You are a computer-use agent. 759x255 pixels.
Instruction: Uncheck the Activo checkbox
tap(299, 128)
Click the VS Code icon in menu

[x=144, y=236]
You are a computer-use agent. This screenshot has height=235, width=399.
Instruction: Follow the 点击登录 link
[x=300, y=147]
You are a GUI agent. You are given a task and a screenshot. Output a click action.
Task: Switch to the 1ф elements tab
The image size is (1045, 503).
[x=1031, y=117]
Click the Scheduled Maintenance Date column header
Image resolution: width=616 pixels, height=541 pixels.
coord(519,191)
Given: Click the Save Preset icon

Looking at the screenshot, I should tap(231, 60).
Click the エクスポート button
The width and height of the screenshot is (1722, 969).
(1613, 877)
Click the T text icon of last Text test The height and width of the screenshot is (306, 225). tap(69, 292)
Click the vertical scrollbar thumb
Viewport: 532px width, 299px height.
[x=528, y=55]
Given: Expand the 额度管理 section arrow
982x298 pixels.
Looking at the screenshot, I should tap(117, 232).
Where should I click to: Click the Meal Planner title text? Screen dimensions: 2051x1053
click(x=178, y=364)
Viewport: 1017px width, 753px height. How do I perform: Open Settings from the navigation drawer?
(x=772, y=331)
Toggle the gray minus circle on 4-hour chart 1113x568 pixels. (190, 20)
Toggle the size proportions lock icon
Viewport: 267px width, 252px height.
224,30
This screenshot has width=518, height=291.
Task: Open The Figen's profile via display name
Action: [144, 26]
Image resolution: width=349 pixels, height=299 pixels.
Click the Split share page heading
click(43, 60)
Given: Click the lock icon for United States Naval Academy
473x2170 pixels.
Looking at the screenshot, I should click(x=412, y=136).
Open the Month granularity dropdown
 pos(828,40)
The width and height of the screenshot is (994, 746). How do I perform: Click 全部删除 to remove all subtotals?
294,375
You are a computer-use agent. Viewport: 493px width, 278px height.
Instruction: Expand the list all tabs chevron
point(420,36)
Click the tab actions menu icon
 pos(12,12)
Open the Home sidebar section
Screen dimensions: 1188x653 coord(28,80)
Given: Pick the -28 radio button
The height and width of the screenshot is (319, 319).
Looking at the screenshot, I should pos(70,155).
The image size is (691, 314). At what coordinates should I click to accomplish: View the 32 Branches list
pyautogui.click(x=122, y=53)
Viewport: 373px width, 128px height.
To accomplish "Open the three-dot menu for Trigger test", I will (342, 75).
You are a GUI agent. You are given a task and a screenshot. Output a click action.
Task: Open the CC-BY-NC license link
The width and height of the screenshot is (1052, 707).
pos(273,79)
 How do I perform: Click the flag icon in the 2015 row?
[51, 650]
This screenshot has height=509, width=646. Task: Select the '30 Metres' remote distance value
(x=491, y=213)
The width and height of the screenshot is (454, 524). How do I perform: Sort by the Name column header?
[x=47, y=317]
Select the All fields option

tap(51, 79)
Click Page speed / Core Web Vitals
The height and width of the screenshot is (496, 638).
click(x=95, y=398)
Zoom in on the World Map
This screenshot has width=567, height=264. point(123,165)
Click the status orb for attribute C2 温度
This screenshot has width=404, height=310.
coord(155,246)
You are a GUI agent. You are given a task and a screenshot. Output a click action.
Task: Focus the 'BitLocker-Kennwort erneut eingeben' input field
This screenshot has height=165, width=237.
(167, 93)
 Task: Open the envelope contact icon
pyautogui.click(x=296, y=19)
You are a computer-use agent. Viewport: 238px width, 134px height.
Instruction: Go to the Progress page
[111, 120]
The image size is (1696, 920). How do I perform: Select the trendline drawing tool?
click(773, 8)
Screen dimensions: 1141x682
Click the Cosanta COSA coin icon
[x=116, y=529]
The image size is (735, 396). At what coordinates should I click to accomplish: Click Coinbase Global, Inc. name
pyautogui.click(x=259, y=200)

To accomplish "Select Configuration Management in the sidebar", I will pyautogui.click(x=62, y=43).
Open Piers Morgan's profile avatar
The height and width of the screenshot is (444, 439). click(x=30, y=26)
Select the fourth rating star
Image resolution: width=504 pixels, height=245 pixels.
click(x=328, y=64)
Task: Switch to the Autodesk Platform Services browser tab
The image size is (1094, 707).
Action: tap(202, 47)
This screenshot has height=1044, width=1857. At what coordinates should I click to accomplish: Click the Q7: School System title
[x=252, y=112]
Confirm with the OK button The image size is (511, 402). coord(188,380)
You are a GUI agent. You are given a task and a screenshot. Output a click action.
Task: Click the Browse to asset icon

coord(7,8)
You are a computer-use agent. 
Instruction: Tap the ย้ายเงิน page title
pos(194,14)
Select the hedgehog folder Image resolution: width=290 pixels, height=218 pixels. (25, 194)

*WORK INSTRUCTION*
Every record, restated word for word, should make up your reply.

*TASK ANSWER*
You are a computer-use agent. 759x255 pixels.
Instruction: Uncheck the Activo checkbox
tap(299, 128)
Click the VS Code icon in menu

[x=144, y=236]
You are a computer-use agent. This screenshot has height=235, width=399.
Instruction: Follow the 点击登录 link
[x=300, y=147]
You are a GUI agent. You are given a task and a screenshot. Output a click action.
Task: Switch to the 1ф elements tab
The image size is (1045, 503).
[x=1031, y=117]
Click the Scheduled Maintenance Date column header
Image resolution: width=616 pixels, height=541 pixels.
coord(519,191)
Given: Click the Save Preset icon

Looking at the screenshot, I should tap(231, 60).
Click the エクスポート button
The width and height of the screenshot is (1722, 969).
(1613, 877)
Click the T text icon of last Text test The height and width of the screenshot is (306, 225). tap(69, 292)
Click the vertical scrollbar thumb
Viewport: 532px width, 299px height.
[x=528, y=55]
Given: Expand the 额度管理 section arrow
982x298 pixels.
Looking at the screenshot, I should tap(117, 232).
Where should I click to: Click the Meal Planner title text? Screen dimensions: 2051x1053
click(x=178, y=364)
Viewport: 1017px width, 753px height. How do I perform: Open Settings from the navigation drawer?
(x=772, y=331)
Toggle the gray minus circle on 4-hour chart 1113x568 pixels. (190, 20)
Toggle the size proportions lock icon
Viewport: 267px width, 252px height.
224,30
This screenshot has width=518, height=291.
Task: Open The Figen's profile via display name
Action: [144, 26]
Image resolution: width=349 pixels, height=299 pixels.
Click the Split share page heading
click(43, 60)
Given: Click the lock icon for United States Naval Academy
473x2170 pixels.
Looking at the screenshot, I should click(x=412, y=136).
Open the Month granularity dropdown
 pos(828,40)
The width and height of the screenshot is (994, 746). How do I perform: Click 全部删除 to remove all subtotals?
294,375
You are a computer-use agent. Viewport: 493px width, 278px height.
Instruction: Expand the list all tabs chevron
point(420,36)
Click the tab actions menu icon
 pos(12,12)
Open the Home sidebar section
Screen dimensions: 1188x653 coord(28,80)
Given: Pick the -28 radio button
The height and width of the screenshot is (319, 319).
Looking at the screenshot, I should pos(70,155).
The image size is (691, 314). At what coordinates should I click to accomplish: View the 32 Branches list
pyautogui.click(x=122, y=53)
Viewport: 373px width, 128px height.
To accomplish "Open the three-dot menu for Trigger test", I will (342, 75).
You are a GUI agent. You are given a task and a screenshot. Output a click action.
Task: Open the CC-BY-NC license link
The width and height of the screenshot is (1052, 707).
pos(273,79)
 How do I perform: Click the flag icon in the 2015 row?
[51, 650]
This screenshot has height=509, width=646. Task: Select the '30 Metres' remote distance value
(x=491, y=213)
The width and height of the screenshot is (454, 524). How do I perform: Sort by the Name column header?
[x=47, y=317]
Select the All fields option

tap(51, 79)
Click Page speed / Core Web Vitals
The height and width of the screenshot is (496, 638).
click(x=95, y=398)
Zoom in on the World Map
This screenshot has width=567, height=264. point(123,165)
Click the status orb for attribute C2 温度
This screenshot has width=404, height=310.
coord(155,246)
You are a GUI agent. You are given a task and a screenshot. Output a click action.
Task: Focus the 'BitLocker-Kennwort erneut eingeben' input field
This screenshot has height=165, width=237.
(167, 93)
 Task: Open the envelope contact icon
pyautogui.click(x=296, y=19)
You are a computer-use agent. Viewport: 238px width, 134px height.
Instruction: Go to the Progress page
[111, 120]
The image size is (1696, 920). How do I perform: Select the trendline drawing tool?
click(773, 8)
Screen dimensions: 1141x682
Click the Cosanta COSA coin icon
[x=116, y=529]
The image size is (735, 396). At what coordinates should I click to accomplish: Click Coinbase Global, Inc. name
pyautogui.click(x=259, y=200)

To accomplish "Select Configuration Management in the sidebar", I will pyautogui.click(x=62, y=43).
Open Piers Morgan's profile avatar
The height and width of the screenshot is (444, 439). click(x=30, y=26)
Select the fourth rating star
Image resolution: width=504 pixels, height=245 pixels.
click(x=328, y=64)
Task: Switch to the Autodesk Platform Services browser tab
The image size is (1094, 707).
Action: tap(202, 47)
This screenshot has height=1044, width=1857. At what coordinates should I click to accomplish: Click the Q7: School System title
[x=252, y=112]
Confirm with the OK button The image size is (511, 402). coord(188,380)
You are a GUI agent. You are given a task and a screenshot. Output a click action.
Task: Click the Browse to asset icon

coord(7,8)
You are a computer-use agent. 
Instruction: Tap the ย้ายเงิน page title
pos(194,14)
Select the hedgehog folder Image resolution: width=290 pixels, height=218 pixels. (25, 194)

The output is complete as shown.